I’m still fairly recent to the notion of tags on Last.fm. As such, I’m still debating how useful they really are in a community setting. The issue is one of personal use versus applicability to a more general audience.
For purposes of discovery, identifying something as “indie” (as over 100,000 Last.fm users have been wont to do) doesn’t really help. The tag is simply too vague, too plain, too nothing. [Not to mention that it has somehow been taken to represent a certain sound (personally, I blame the British), rather than simply denoting the distribution channels by which an album is sold.]
Conversely, my way of doing things is also flawed in its specificity. Not many users are tagging their songs with 6-word tags (“songs with that classic feel to them” being my tag of choice). My stance was originally quite self-absorbed – a lack of consideration for the greater community. My tags were created moreso [not a "real" word, but English is of human genesis, and so I'll let those tomes of gathered words catch up] as playlists.
For the creators of Last.fm, this maybe isn’t of great importance – their definition of tagging in the FAQ is fairly broad (and rightly so), encompassing both of the above exemples.
So what’s the problem? The design of the Last.fm site includes a tag box in the top-righthand corner of each track or artist page – meaning that there is at least some degree of implicit interest in the behavioural patterns of users when it comes to tagging – downplaying the applicability of the FAQ’s example of ‘singers Sarah would like.’
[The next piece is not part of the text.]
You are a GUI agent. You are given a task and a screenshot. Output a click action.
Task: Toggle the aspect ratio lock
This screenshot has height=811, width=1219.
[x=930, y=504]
The tag box seems to include the most popular of terms used to denote a specific track, meaning that tags inapplicable to the community aren’t displayed by default …but of course this brings back the problem of vagueness. Some of the more descriptive, and therefore valuable, tags are another click away. According to the tag box for The World Is Mine by Hooverphonic, the song is electronic trip-hop, featuring a female vocalist. Yes. Well, that accurately describes Hooverphonic, but it doesn’t really give me any indication of what the song evokes. Clicking further, we discover tags such as ‘cabaret,’ ‘uptempo’ and ‘dance all over your face,’ hardly what we would have expected from the most popular tags, which were so all-encompassing that they could have just as well described Massive Attack.
How can we fix it? Why not feature both the popular tags and those that aren’t quite as popular in the tag box? Add some richness to the data. Don’t just aggregate the results.